Written exercise: Rewrite the listing below, starting at the line that contains "You are a GUI" and ending at the line that contains "the copy value", with both of those lines included. Keep every line as it is, but add -14 to each coordinate in the answers.

Extracted entries:
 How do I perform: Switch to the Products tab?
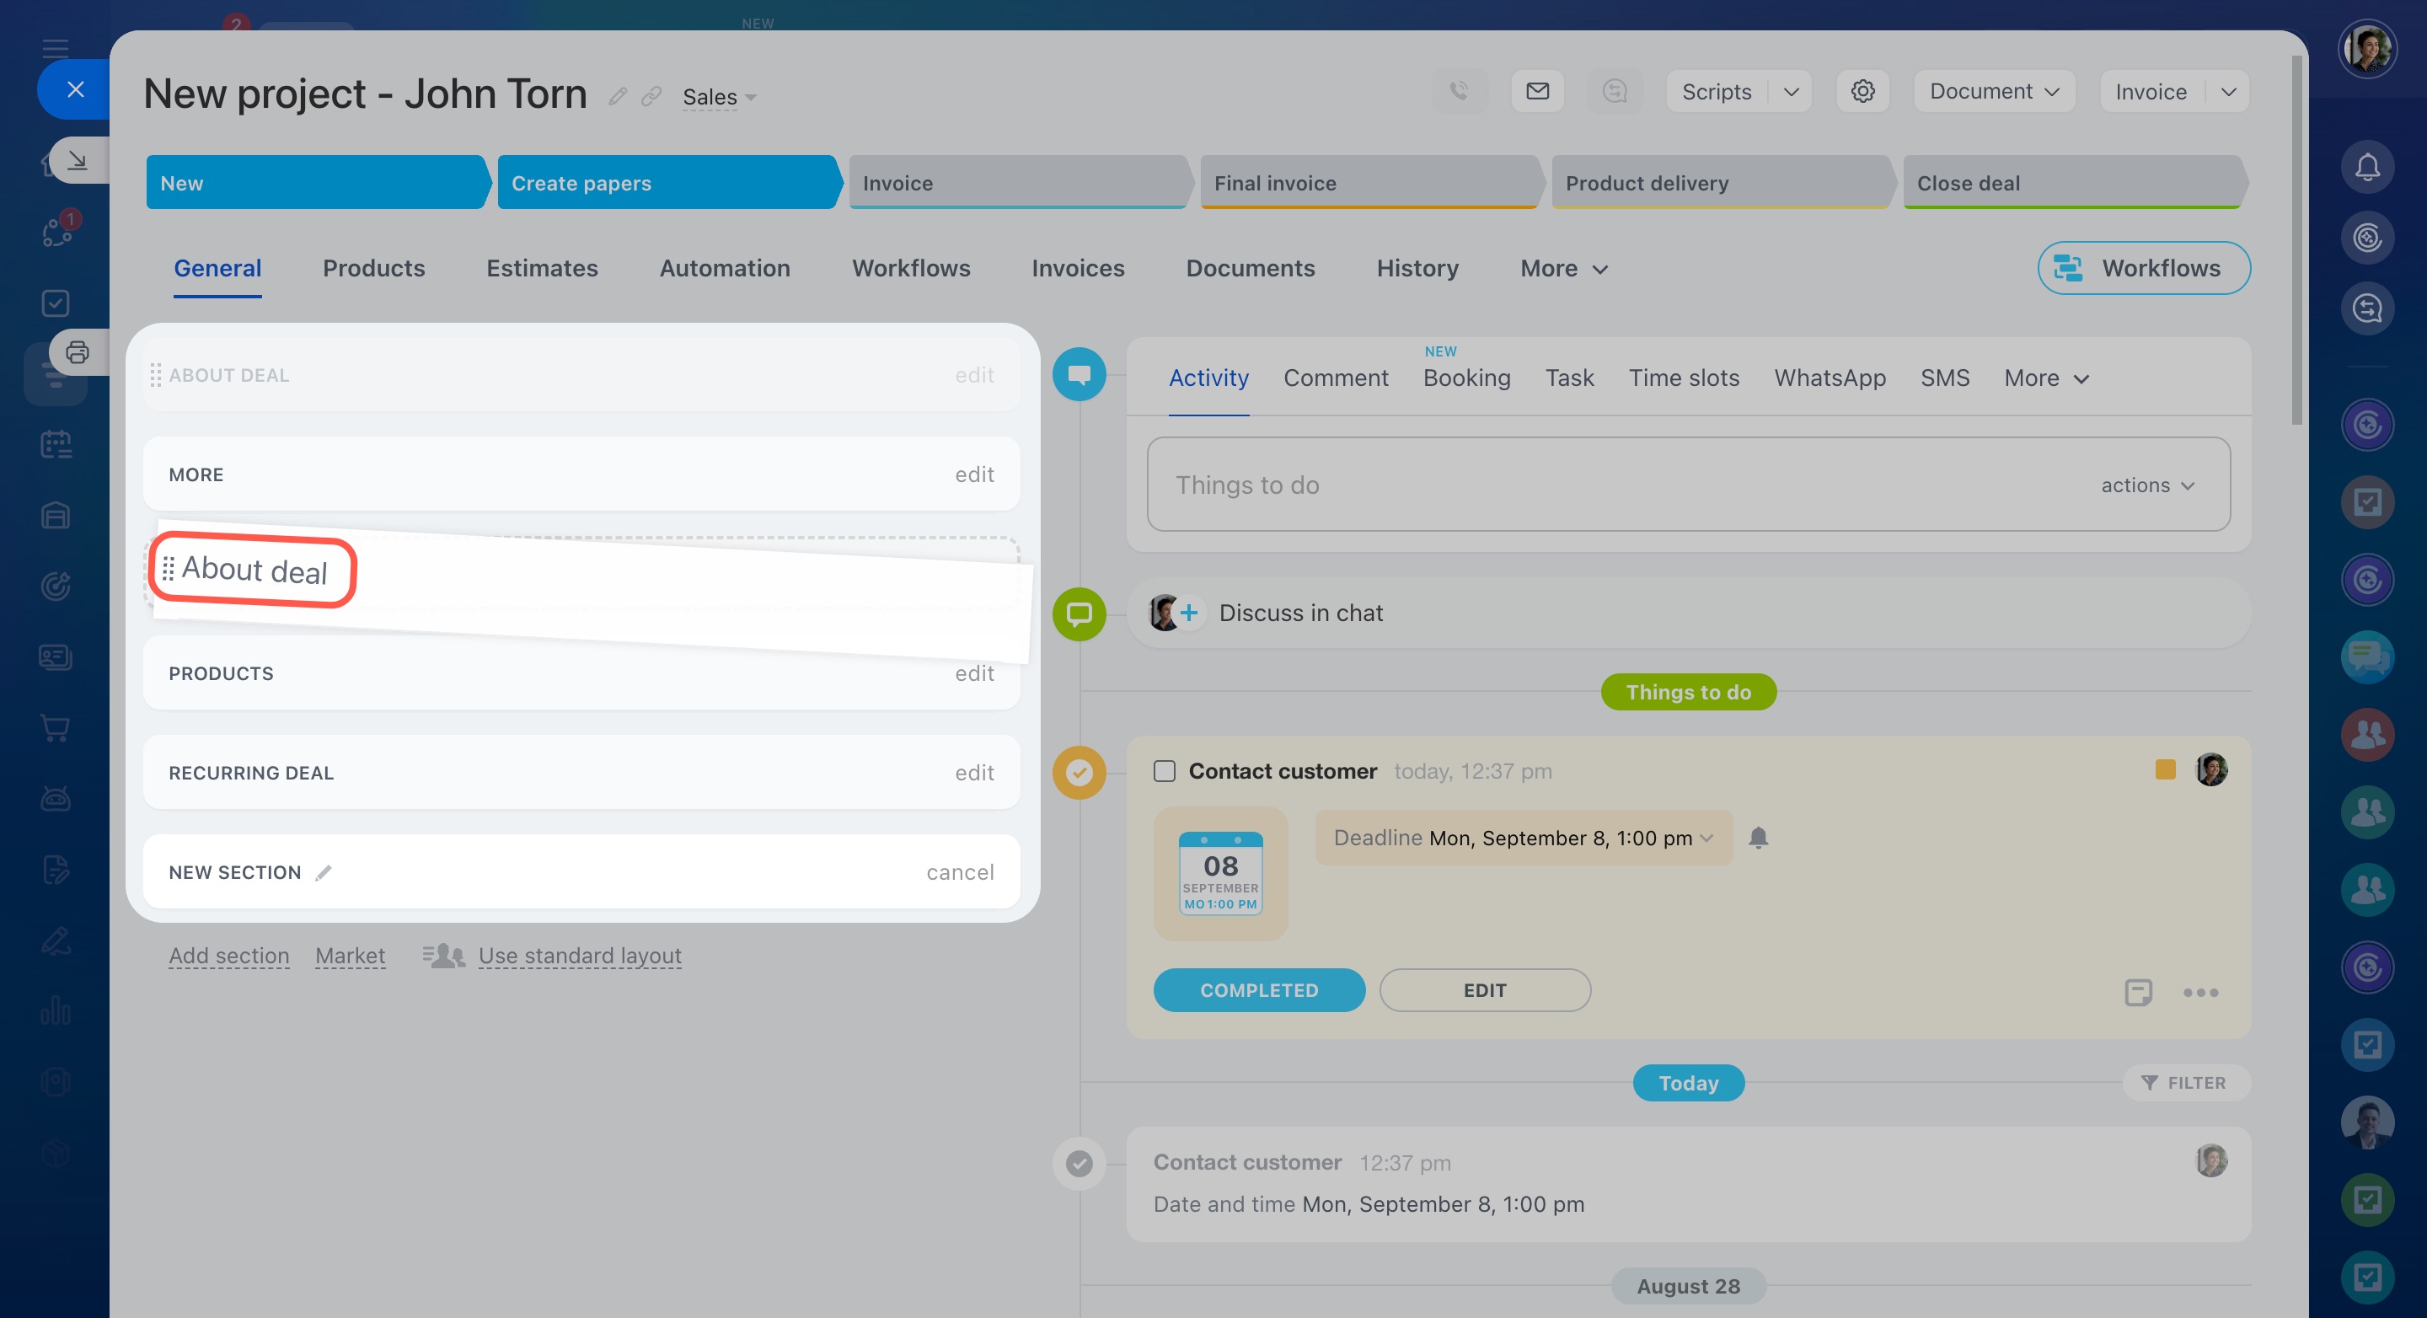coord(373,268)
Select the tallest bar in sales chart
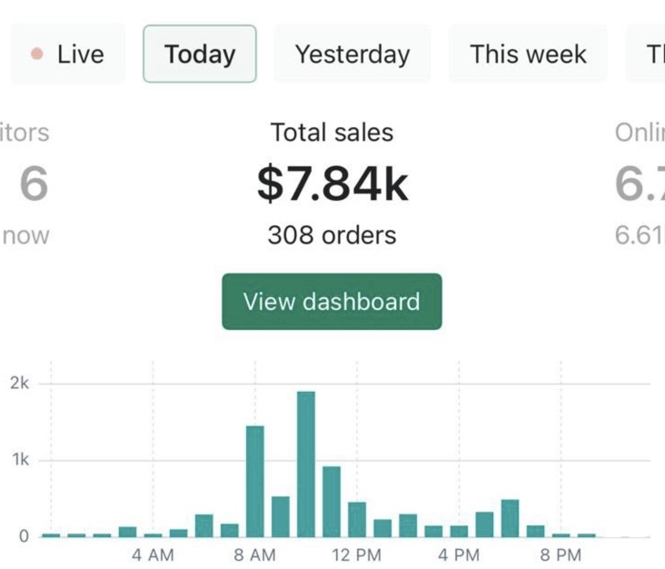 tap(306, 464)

...

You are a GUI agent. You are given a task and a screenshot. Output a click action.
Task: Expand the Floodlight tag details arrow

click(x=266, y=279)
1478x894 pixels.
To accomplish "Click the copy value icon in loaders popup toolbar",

Solution to the exercise:
You are a GUI agent. You are given a task and a screenshot. Output a click action.
Task: Expand the Floodlight tag details arrow

click(x=252, y=265)
1478x894 pixels.
To accomplish "Click the copy value icon in loaders popup toolbar",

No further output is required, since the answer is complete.